Dataset entries:

::::::::

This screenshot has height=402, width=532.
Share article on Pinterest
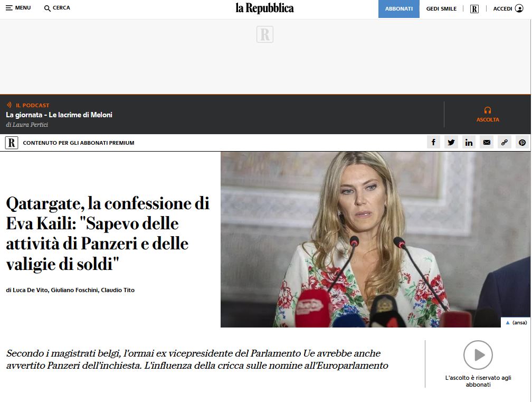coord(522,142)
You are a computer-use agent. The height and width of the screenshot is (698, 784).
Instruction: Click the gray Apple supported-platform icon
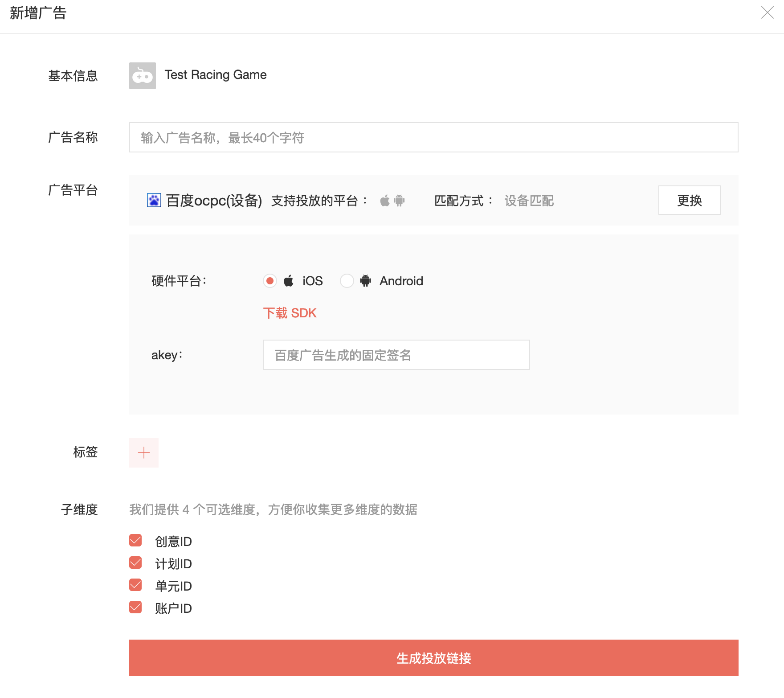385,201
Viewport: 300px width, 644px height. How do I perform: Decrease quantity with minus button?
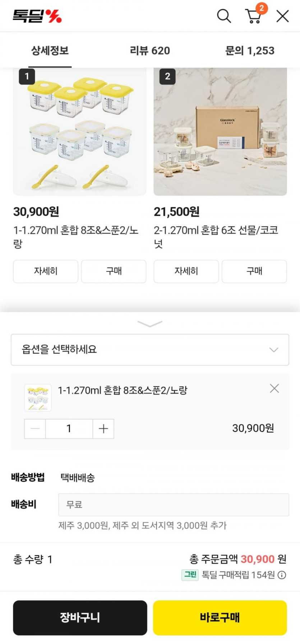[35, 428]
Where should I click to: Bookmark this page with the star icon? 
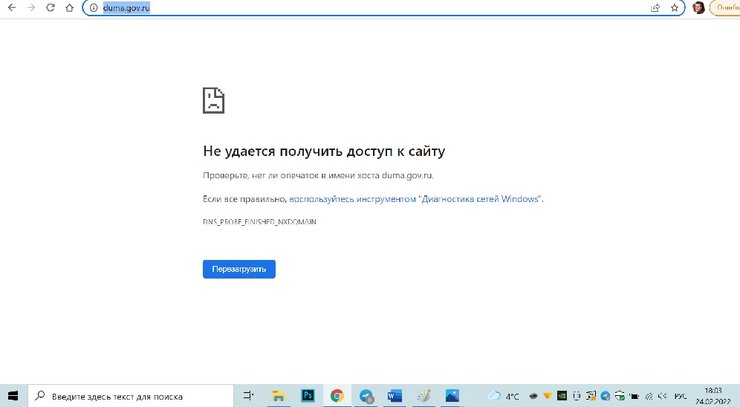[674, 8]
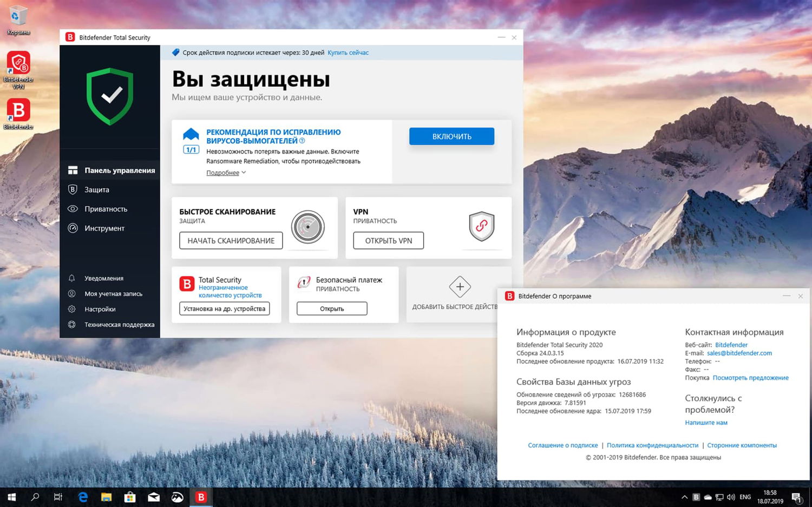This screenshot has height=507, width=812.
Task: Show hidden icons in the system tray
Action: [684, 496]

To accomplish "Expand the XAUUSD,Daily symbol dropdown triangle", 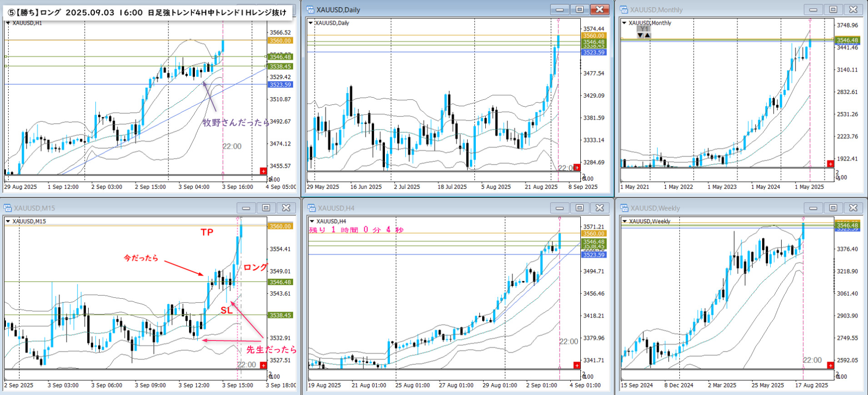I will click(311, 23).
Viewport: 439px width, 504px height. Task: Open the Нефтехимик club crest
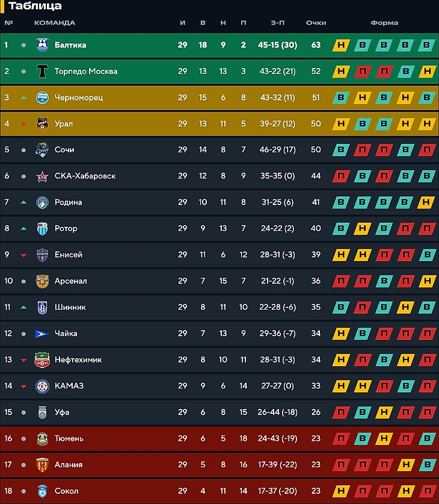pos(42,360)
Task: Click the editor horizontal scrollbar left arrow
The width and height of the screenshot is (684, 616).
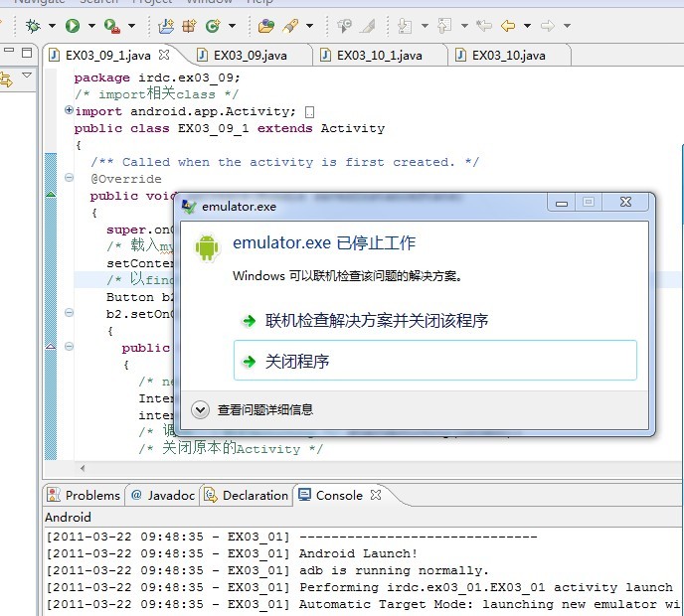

::::::::

Every line from the one with "Viewport: 439px width, 504px" through the end of the records is to be reproduced exactly, and the pictures are to be left out.

WRITTEN ANSWER
Viewport: 439px width, 504px height. Task: Open the Нефтехимик club crest
pos(42,360)
Task: Click the editor horizontal scrollbar left arrow
The width and height of the screenshot is (684, 616).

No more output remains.